IFI recently spoke with Eric Kirsch, Head of the Global Insurance Asset Management Group, approximately one year after the onset of the credit crisis.
Mr. Kirsch, formerly head of insurance asset management at Deutsche Asset Management, joined Goldman Sachs Asset Management (GSAM) in the summer of 2007. GSAM is responsible for over $65 billion in total insurance assets under management as of March 31, 2008. Mr. Kirsch discussed how insurers’ reactions to subprime credit exposures have changed their approaches to asset management and how GSAM’s newly-formed Insurance Strategy Team aims to more fully serve insurers’ needs in the wake of the credit crunch.
IFI: How have the subprime crisis and the credit crunch affected insurers’ approaches to asset management?
Kirsch: Because of the nature of their liabilities, insurers primarily invest in spread products, whether corporates, mortgages, or structured paper. As a result, they have been profoundly affected by the recent market events and are now revisiting their approaches to asset management. Many insurers that manage their assets in-house but aren’t in the asset management business, have been particularly affected by this crisis, and this is forcing their senior management to review their asset management functions. While the level of exposure to the subprime market varies from one insurer to the next, they are all employing sound business practices now by evaluating whether they had the right processes in place and the right expertise on hand given the exposures that they had and what’s happened as a result of the credit crunch. Many of those companies are looking at outsourcing as an option. By outsourcing, they can hire a manager that has deep, broad fixed income teams where they can get leverage from the manager’s scale that’s difficult for them to
have in-house. They can also have the benefit of risk management tools and analytical tools that asset management firms have at their disposal.
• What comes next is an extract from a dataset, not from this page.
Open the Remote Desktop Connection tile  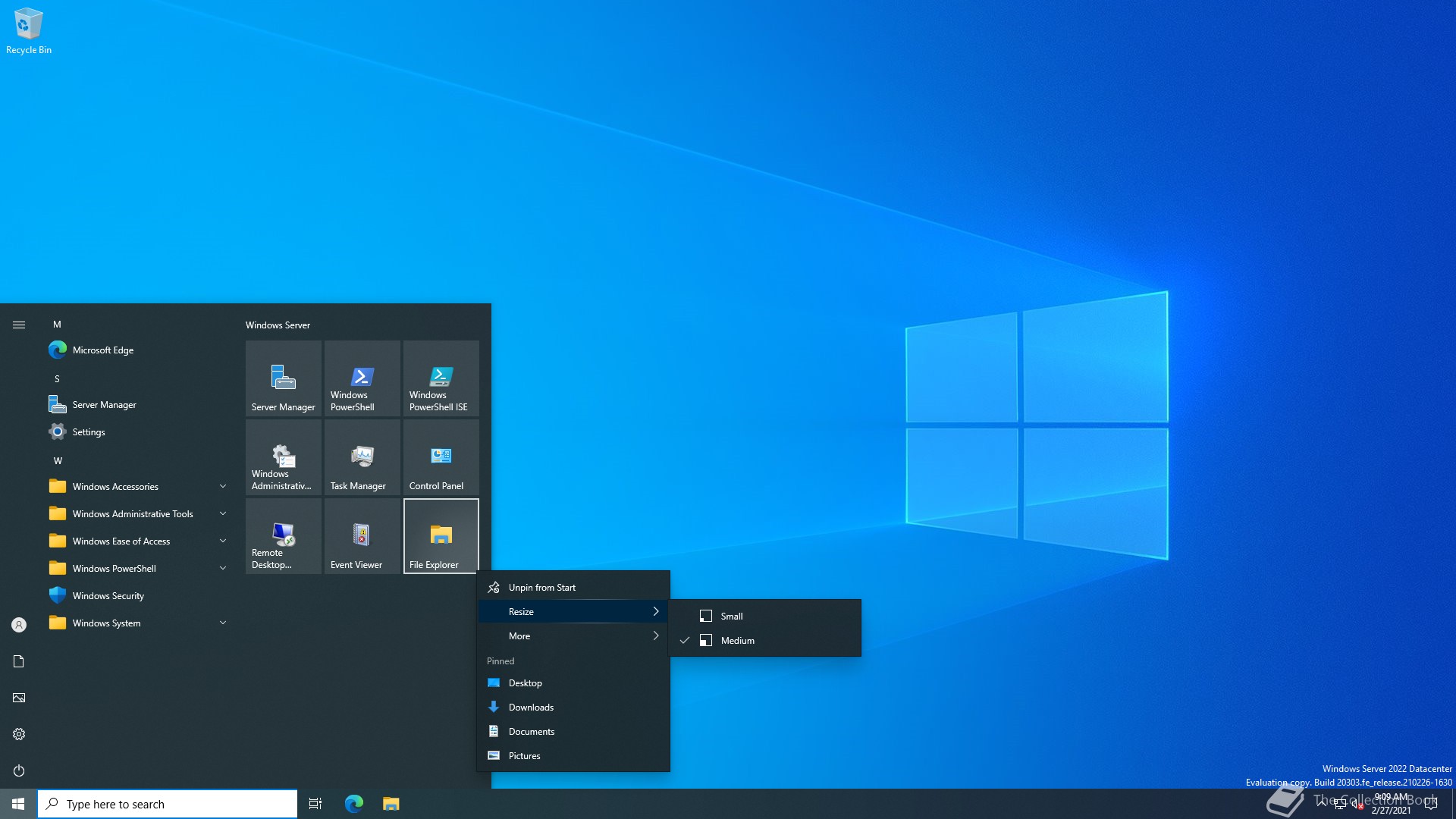[283, 535]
IFI: Have your clients fully grasped the impact of the subprime marketplace on their portfolios?
Kirsch: Our clients had no exposure to subprime assets because GSAM didn’t hold any subprime assets. However, we’re talking to a lot of new prospects who did have that exposure, and they are now considering outsourcing or changing the way that they manage their assets. In the insurance industry, there was an increasing trend towards outsourcing before the onset of the credit crisis and problems with subprime mortgages. The recent credit environment in mortgages is now accelerating this outsourcing trend.
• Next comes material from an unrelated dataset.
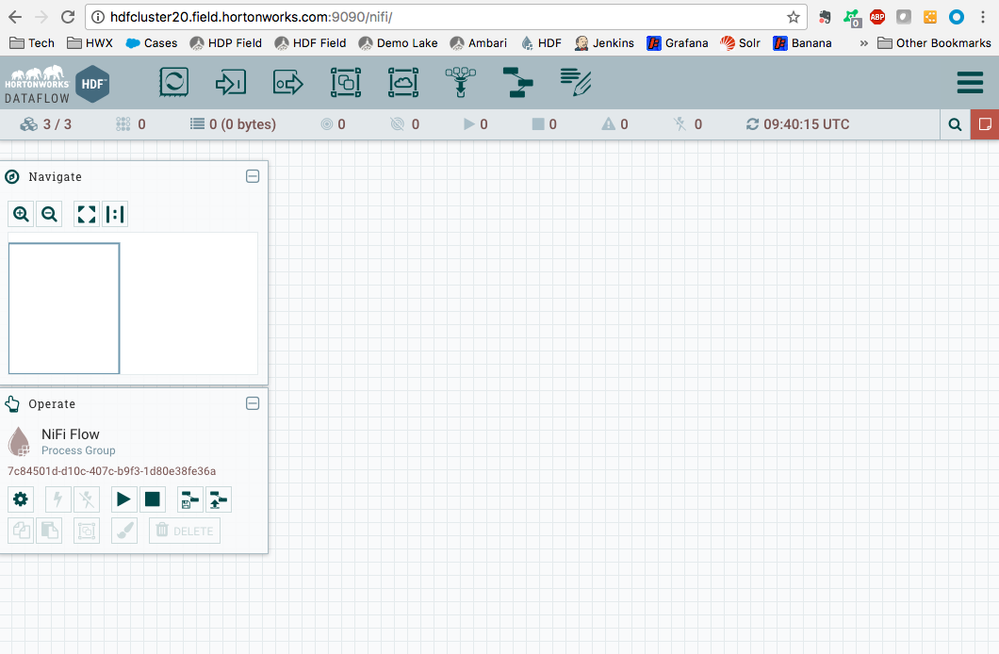Viewport: 999px width, 654px height.
Task: Click the Input Port toolbar icon
Action: click(x=231, y=83)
IFI: Has price softening impacted insurers’ approaches to their investment portfolios?
Kirsch: Absolutely. As pricing has softened, insurers are naturally examining their investment portfolios and asking how they can improve returns. That’s led to the outsourcing trend and some of the asset allocation work that I described earlier. Insurers must focus and determine if they are doing the best that they can in all parts of their business.
IFI: Could you sum up your general impressions of how insurers have been approaching asset management lately?
Kirsch: Insurers have been approaching their asset management with great scrutiny. They’re reviewing their investment process and assessing if they are best in class and if they are using the best tools. And if not, they are asking themselves how they can improve their asset management. Many insurance companies, who are generally good investors, have purchased fixed income securities over the years and have done relatively well, but given the stressful environment, they realize that they may not have the scale and the scope required to achieve the best possible returns, so they’re exploring alternatives like outsourcing.